Les nuits d’été, les gens descendent dans la rue.
Par la brume on les voit passer, très vite, et puis
Ce n’est plus rien qu’un tourbillon d’amour qui fuit
Dans le charme d’une vision disparue.

Les arbres que le soir empoussierait d’or
Sont maintenant tristes et vagues sous la lune.
Le ciel est bleu, le vent est chaud ; la terre est brune.
Tout paraît lisse et clair comme dans un décor.

Les voix que l’on entend prennent, dans le silence,
Cet accent fauve et sourd qui vous épouvantait.
Souvenez-vous du bon chevalier qui partait,
Dans la nuit un reflet d’étoile sur sa lance.


II


Votre robe, serrant un peu trop votre taille,
Vous fait trop frêle, avec quelque chose d’exquis.
Vous êtes la très pure et très naïve à qui
L’archange apparaîtra les matins de bataille,

Si naïve, et si caressante, que le ciel,
Le soir, pour vous, s’est fait d’une teinte plus pâle,
Lilas et bleu — dans des transparences d’opale —
Et les fleurs d’un parfum presque artificiel…

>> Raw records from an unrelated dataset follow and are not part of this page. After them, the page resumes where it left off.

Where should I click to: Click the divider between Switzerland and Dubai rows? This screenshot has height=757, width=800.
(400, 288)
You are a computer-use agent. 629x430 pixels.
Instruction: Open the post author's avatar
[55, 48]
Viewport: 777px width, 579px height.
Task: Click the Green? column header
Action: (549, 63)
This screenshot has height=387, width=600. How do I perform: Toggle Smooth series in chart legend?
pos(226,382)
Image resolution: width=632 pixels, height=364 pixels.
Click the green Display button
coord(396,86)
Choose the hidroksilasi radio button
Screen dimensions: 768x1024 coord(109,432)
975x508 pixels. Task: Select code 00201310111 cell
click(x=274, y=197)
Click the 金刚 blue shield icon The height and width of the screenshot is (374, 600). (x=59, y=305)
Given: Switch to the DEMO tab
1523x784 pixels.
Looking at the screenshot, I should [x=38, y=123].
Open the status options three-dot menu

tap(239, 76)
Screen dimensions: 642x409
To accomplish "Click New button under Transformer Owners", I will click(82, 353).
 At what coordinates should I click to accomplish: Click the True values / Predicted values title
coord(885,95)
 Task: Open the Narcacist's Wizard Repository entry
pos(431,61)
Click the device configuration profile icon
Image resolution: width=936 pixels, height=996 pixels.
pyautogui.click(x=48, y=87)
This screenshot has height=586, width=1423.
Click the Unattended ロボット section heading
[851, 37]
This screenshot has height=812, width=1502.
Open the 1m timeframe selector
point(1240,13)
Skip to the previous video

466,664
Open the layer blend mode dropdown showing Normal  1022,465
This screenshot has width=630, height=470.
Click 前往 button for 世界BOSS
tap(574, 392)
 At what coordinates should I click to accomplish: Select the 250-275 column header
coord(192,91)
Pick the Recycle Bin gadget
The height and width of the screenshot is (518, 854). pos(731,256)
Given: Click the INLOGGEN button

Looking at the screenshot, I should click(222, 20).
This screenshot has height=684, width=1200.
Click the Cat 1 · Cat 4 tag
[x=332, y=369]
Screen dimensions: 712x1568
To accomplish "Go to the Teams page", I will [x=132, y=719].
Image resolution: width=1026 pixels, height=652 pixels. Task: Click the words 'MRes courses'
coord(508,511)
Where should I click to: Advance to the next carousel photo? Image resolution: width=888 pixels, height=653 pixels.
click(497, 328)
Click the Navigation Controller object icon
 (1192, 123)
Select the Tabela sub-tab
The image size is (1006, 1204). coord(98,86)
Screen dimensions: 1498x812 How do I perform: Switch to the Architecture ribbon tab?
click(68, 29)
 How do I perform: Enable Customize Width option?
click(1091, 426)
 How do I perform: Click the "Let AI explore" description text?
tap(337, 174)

Pourtant n’en soyez pas moins douce à nos faiblesses.
Le vent plus frais ouvre les arbres du chemin.
Venez, ne parlons plus, je prendrai votre main.
Il faut des mots si peu chastes pour qu’on vous blesse.


III


Là-bas ? où donc ? Quand on a quinze ans, on souhaite
Des pays inconnus et des soleils plus bleus.
Gardez-vous le regret des pays fabuleux
Qu’avait rêvés votre petite âme inquiète ?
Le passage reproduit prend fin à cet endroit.